Health groups warn: Consumers ‘in the dark’ about E. Coli risk
Health groups are urging the U.S. Department of Agriculture (USDA) to push forward with meat labeling requirements that would protect consumers from eating beef that is contaminated with pathogens like E. coli.
The USDA has been working on the labeling requirements for mechanically-tenderized beef products since 2008, but more than a half dozen health groups and at least one Congresswoman argue that the rules must be finalized by the end of the year so they can go into effect as soon as possible.

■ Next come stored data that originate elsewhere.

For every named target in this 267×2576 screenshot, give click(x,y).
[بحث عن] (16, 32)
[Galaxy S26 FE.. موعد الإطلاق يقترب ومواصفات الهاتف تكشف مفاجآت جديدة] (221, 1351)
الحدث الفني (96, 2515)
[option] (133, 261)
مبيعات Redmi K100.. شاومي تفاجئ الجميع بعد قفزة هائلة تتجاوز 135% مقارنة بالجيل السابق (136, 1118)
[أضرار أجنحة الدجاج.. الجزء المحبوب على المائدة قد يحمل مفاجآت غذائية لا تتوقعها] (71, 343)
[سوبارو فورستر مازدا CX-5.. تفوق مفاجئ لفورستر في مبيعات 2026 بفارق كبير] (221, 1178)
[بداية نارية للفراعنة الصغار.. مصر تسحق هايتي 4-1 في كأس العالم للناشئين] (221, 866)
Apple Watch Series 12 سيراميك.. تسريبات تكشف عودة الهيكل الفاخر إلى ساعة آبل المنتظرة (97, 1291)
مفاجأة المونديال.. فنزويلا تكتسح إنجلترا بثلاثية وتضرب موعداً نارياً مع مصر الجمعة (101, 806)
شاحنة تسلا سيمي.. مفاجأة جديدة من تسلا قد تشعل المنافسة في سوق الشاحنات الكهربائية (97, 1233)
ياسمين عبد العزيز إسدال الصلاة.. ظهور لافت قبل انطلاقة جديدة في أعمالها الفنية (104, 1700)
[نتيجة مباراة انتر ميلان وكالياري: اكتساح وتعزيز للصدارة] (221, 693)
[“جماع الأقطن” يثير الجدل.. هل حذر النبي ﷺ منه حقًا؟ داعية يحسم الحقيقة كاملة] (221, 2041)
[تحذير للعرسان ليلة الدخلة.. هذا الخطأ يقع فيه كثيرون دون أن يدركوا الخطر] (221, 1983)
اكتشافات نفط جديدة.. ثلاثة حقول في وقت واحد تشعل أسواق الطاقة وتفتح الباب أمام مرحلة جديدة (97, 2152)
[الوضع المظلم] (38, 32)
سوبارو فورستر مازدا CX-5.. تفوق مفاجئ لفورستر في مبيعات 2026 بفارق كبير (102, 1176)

The Safe Food Coalition wrote to Agriculture Secretary Tom Vilsack on Monday, calling for swift passage of the rules.
“As you already know, mechanically-tenderized products (such as steaks and roasts) are repeatedly pierced by small needles or blades, thereby increasing the risk that pathogens located on the surface of the product will be transferred to the interior,” they wrote.
This mechanically-tenderized treatment is used on less expensive beef products to increase its tenderness, but Rep. Rosa DeLauro (D-Conn.) said consumers have no way of knowing which products have been mechanically tenderized.
“These products do not currently have to be labeled so consumers do not know that they are different, present different risks, and require different preparation than whole cuts of beef,” DeLauro wrote in a separate letter to Vilsack.
Mechanically-tenderized beef products for causing five E. coli outbreaks between 2003 and 2009, leading to hundreds of illnesses and at least one death, according to the Centers for Disease Control and Prevention.
This comes after Canada recently issued mechanically-tenderized beef labeling requirements following a massive recall of such products in 2012. The health groups point to a Canadian study that found mechanically-tenderized beef is five times more likely to be contaminated with E. coli.
The USDA reports that 88 percent of farms that mechanically tenderize their beef do not do anything to reduce the likelihood of pathogens existing on the meat prior to treatment. While 82 percent of those farms do not even test the finished product for pathogens.
The health groups would also like farms to sanitize their equipment between batches of beef that is being treated with mechanically-tenderized products from different sources.
They accused the USDA of “leaving consumers vulnerable and in the dark for far too long.”
The health groups include the Center for Foodborne Illness Research & Prevention, Center for Science in the Public Interest, Consumer Federation of America, Consumers Union, Food and Water Watch, Government Accountability Project, National Consumers League, and STOP Foodborne Illness.